--- START ---

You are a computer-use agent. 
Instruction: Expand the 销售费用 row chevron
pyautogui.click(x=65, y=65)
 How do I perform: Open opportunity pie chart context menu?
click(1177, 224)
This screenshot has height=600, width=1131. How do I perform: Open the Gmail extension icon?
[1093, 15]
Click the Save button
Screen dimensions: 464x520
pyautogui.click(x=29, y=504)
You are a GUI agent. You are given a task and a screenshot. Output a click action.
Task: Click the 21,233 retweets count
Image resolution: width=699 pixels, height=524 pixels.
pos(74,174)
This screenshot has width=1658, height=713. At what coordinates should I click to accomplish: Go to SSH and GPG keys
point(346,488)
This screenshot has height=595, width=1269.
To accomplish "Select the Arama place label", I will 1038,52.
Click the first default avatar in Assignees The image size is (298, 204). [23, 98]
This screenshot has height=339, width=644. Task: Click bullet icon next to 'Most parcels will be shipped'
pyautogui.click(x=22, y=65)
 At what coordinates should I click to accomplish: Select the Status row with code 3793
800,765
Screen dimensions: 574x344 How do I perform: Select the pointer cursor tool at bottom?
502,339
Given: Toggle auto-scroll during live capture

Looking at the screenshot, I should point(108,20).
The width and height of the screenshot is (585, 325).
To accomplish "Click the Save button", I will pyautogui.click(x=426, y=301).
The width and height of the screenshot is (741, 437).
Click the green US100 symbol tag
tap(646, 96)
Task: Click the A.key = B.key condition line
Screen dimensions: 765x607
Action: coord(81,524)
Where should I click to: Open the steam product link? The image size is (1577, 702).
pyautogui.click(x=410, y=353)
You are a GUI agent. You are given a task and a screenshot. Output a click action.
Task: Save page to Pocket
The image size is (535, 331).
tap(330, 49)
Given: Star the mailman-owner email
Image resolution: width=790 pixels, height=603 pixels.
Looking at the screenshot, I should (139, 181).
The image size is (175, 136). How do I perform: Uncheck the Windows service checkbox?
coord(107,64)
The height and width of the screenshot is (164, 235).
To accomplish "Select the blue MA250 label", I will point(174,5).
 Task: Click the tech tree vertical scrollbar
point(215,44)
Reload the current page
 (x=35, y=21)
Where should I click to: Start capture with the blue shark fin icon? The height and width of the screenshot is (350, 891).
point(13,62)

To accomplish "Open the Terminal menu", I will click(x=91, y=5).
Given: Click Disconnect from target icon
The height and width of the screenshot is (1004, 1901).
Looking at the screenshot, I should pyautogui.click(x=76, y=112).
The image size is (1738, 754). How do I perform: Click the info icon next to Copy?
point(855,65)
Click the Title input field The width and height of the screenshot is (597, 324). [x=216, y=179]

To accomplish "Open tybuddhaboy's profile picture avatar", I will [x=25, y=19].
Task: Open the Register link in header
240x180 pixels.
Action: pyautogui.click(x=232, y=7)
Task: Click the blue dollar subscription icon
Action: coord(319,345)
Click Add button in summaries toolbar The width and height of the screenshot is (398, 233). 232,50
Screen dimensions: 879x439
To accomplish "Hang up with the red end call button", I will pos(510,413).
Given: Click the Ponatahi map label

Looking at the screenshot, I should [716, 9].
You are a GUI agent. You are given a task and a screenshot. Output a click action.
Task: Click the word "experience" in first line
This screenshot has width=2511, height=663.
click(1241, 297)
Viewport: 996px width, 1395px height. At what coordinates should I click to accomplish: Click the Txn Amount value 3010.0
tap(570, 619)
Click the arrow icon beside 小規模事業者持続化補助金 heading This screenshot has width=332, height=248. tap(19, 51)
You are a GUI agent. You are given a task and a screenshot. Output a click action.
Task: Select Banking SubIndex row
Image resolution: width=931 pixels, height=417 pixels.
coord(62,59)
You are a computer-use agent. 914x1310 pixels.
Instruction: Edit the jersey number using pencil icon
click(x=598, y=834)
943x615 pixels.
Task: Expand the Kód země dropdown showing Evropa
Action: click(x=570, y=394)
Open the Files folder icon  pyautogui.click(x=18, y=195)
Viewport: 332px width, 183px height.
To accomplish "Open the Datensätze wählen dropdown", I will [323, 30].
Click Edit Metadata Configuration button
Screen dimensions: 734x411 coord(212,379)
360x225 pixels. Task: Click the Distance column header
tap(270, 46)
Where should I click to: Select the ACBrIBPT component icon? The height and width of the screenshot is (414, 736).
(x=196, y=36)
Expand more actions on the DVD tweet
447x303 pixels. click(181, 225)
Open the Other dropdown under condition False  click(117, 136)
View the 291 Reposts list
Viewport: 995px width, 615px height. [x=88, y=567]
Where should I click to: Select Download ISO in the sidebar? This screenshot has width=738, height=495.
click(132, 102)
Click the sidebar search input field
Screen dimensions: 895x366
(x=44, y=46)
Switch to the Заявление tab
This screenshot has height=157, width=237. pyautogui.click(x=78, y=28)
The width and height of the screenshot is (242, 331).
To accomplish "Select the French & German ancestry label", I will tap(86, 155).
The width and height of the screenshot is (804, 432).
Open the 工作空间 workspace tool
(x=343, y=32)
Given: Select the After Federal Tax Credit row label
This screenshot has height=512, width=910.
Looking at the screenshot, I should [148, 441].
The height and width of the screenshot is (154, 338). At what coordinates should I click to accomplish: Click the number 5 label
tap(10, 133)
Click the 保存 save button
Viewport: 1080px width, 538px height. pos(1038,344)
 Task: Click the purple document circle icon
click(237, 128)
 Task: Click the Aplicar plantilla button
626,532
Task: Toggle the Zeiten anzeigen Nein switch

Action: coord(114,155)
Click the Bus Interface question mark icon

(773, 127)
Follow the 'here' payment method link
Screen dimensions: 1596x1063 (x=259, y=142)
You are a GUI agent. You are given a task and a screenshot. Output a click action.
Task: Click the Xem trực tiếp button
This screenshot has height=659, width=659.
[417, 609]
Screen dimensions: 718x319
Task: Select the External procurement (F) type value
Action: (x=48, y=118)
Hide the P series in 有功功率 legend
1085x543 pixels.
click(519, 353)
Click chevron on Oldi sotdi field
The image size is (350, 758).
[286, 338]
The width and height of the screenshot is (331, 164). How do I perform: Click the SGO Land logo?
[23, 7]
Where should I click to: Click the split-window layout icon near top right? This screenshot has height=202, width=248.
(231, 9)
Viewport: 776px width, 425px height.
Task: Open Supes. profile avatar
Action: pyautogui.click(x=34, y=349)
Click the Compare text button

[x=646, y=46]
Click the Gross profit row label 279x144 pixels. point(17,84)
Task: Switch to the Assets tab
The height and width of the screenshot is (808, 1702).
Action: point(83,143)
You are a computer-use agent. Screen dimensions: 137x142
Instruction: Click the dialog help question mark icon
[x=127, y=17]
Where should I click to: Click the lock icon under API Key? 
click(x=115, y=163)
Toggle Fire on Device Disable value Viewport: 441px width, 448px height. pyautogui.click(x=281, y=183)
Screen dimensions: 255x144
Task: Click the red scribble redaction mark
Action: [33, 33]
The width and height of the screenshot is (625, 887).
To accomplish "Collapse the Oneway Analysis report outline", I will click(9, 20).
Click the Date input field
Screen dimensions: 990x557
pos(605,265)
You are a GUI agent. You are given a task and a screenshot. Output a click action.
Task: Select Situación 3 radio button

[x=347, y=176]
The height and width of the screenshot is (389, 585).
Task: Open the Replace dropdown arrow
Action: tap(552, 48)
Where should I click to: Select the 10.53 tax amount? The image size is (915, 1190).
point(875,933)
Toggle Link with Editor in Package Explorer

--- END ---

◆ Problem: The material shown above is to be retyped in full, without alteration.

◆ Solution to this problem:
You are a computer-use agent. 
Instruction: Expand the 销售费用 row chevron
pyautogui.click(x=65, y=65)
 How do I perform: Open opportunity pie chart context menu?
click(1177, 224)
This screenshot has height=600, width=1131. How do I perform: Open the Gmail extension icon?
[1093, 15]
Click the Save button
Screen dimensions: 464x520
pyautogui.click(x=29, y=504)
You are a GUI agent. You are given a task and a screenshot. Output a click action.
Task: Click the 21,233 retweets count
Image resolution: width=699 pixels, height=524 pixels.
pos(74,174)
This screenshot has width=1658, height=713. At what coordinates should I click to accomplish: Go to SSH and GPG keys
point(346,488)
This screenshot has height=595, width=1269.
To accomplish "Select the Arama place label", I will 1038,52.
Click the first default avatar in Assignees The image size is (298, 204). [23, 98]
This screenshot has height=339, width=644. Task: Click bullet icon next to 'Most parcels will be shipped'
pyautogui.click(x=22, y=65)
 At what coordinates should I click to accomplish: Select the Status row with code 3793
800,765
Screen dimensions: 574x344 How do I perform: Select the pointer cursor tool at bottom?
502,339
Given: Toggle auto-scroll during live capture

Looking at the screenshot, I should point(108,20).
The width and height of the screenshot is (585, 325).
To accomplish "Click the Save button", I will pyautogui.click(x=426, y=301).
The width and height of the screenshot is (741, 437).
Click the green US100 symbol tag
tap(646, 96)
Task: Click the A.key = B.key condition line
Screen dimensions: 765x607
Action: coord(81,524)
Where should I click to: Open the steam product link? The image size is (1577, 702).
pyautogui.click(x=410, y=353)
You are a GUI agent. You are given a task and a screenshot. Output a click action.
Task: Save page to Pocket
The image size is (535, 331).
tap(330, 49)
Given: Star the mailman-owner email
Image resolution: width=790 pixels, height=603 pixels.
Looking at the screenshot, I should (139, 181).
The image size is (175, 136). How do I perform: Uncheck the Windows service checkbox?
coord(107,64)
The height and width of the screenshot is (164, 235).
To accomplish "Select the blue MA250 label", I will point(174,5).
 Task: Click the tech tree vertical scrollbar
point(215,44)
Reload the current page
 (x=35, y=21)
Where should I click to: Start capture with the blue shark fin icon? The height and width of the screenshot is (350, 891).
point(13,62)

To accomplish "Open the Terminal menu", I will click(x=91, y=5).
Given: Click Disconnect from target icon
The height and width of the screenshot is (1004, 1901).
Looking at the screenshot, I should pyautogui.click(x=76, y=112).
The image size is (1738, 754). How do I perform: Click the info icon next to Copy?
point(855,65)
Click the Title input field The width and height of the screenshot is (597, 324). [x=216, y=179]

To accomplish "Open tybuddhaboy's profile picture avatar", I will [x=25, y=19].
Task: Open the Register link in header
240x180 pixels.
Action: pyautogui.click(x=232, y=7)
Task: Click the blue dollar subscription icon
Action: coord(319,345)
Click Add button in summaries toolbar The width and height of the screenshot is (398, 233). 232,50
Screen dimensions: 879x439
To accomplish "Hang up with the red end call button", I will pos(510,413).
Given: Click the Ponatahi map label

Looking at the screenshot, I should [716, 9].
You are a GUI agent. You are given a task and a screenshot. Output a click action.
Task: Click the word "experience" in first line
This screenshot has width=2511, height=663.
click(1241, 297)
Viewport: 996px width, 1395px height. At what coordinates should I click to accomplish: Click the Txn Amount value 3010.0
tap(570, 619)
Click the arrow icon beside 小規模事業者持続化補助金 heading This screenshot has width=332, height=248. tap(19, 51)
You are a GUI agent. You are given a task and a screenshot. Output a click action.
Task: Select Banking SubIndex row
Image resolution: width=931 pixels, height=417 pixels.
coord(62,59)
You are a computer-use agent. 914x1310 pixels.
Instruction: Edit the jersey number using pencil icon
click(x=598, y=834)
943x615 pixels.
Task: Expand the Kód země dropdown showing Evropa
Action: click(x=570, y=394)
Open the Files folder icon  pyautogui.click(x=18, y=195)
Viewport: 332px width, 183px height.
To accomplish "Open the Datensätze wählen dropdown", I will [323, 30].
Click Edit Metadata Configuration button
Screen dimensions: 734x411 coord(212,379)
360x225 pixels. Task: Click the Distance column header
tap(270, 46)
Where should I click to: Select the ACBrIBPT component icon? The height and width of the screenshot is (414, 736).
(x=196, y=36)
Expand more actions on the DVD tweet
447x303 pixels. click(181, 225)
Open the Other dropdown under condition False  click(117, 136)
View the 291 Reposts list
Viewport: 995px width, 615px height. [x=88, y=567]
Where should I click to: Select Download ISO in the sidebar? This screenshot has width=738, height=495.
click(132, 102)
Click the sidebar search input field
Screen dimensions: 895x366
(x=44, y=46)
Switch to the Заявление tab
This screenshot has height=157, width=237. pyautogui.click(x=78, y=28)
The width and height of the screenshot is (242, 331).
To accomplish "Select the French & German ancestry label", I will tap(86, 155).
The width and height of the screenshot is (804, 432).
Open the 工作空间 workspace tool
(x=343, y=32)
Given: Select the After Federal Tax Credit row label
This screenshot has height=512, width=910.
Looking at the screenshot, I should [148, 441].
The height and width of the screenshot is (154, 338). At what coordinates should I click to accomplish: Click the number 5 label
tap(10, 133)
Click the 保存 save button
Viewport: 1080px width, 538px height. pos(1038,344)
 Task: Click the purple document circle icon
click(237, 128)
 Task: Click the Aplicar plantilla button
626,532
Task: Toggle the Zeiten anzeigen Nein switch

Action: coord(114,155)
Click the Bus Interface question mark icon

(773, 127)
Follow the 'here' payment method link
Screen dimensions: 1596x1063 (x=259, y=142)
You are a GUI agent. You are given a task and a screenshot. Output a click action.
Task: Click the Xem trực tiếp button
This screenshot has height=659, width=659.
[417, 609]
Screen dimensions: 718x319
Task: Select the External procurement (F) type value
Action: (x=48, y=118)
Hide the P series in 有功功率 legend
1085x543 pixels.
click(519, 353)
Click chevron on Oldi sotdi field
The image size is (350, 758).
[286, 338]
The width and height of the screenshot is (331, 164). How do I perform: Click the SGO Land logo?
[23, 7]
Where should I click to: Click the split-window layout icon near top right? This screenshot has height=202, width=248.
(231, 9)
Viewport: 776px width, 425px height.
Task: Open Supes. profile avatar
Action: pyautogui.click(x=34, y=349)
Click the Compare text button

[x=646, y=46]
Click the Gross profit row label 279x144 pixels. point(17,84)
Task: Switch to the Assets tab
The height and width of the screenshot is (808, 1702).
Action: point(83,143)
You are a computer-use agent. Screen dimensions: 137x142
Instruction: Click the dialog help question mark icon
[x=127, y=17]
Where should I click to: Click the lock icon under API Key? 
click(x=115, y=163)
Toggle Fire on Device Disable value Viewport: 441px width, 448px height. pyautogui.click(x=281, y=183)
Screen dimensions: 255x144
Task: Click the red scribble redaction mark
Action: [33, 33]
The width and height of the screenshot is (625, 887).
To accomplish "Collapse the Oneway Analysis report outline", I will click(9, 20).
Click the Date input field
Screen dimensions: 990x557
pos(605,265)
You are a GUI agent. You are given a task and a screenshot. Output a click action.
Task: Select Situación 3 radio button

[x=347, y=176]
The height and width of the screenshot is (389, 585).
Task: Open the Replace dropdown arrow
Action: tap(552, 48)
Where should I click to: Select the 10.53 tax amount? The image size is (915, 1190).
point(875,933)
Toggle Link with Editor in Package Explorer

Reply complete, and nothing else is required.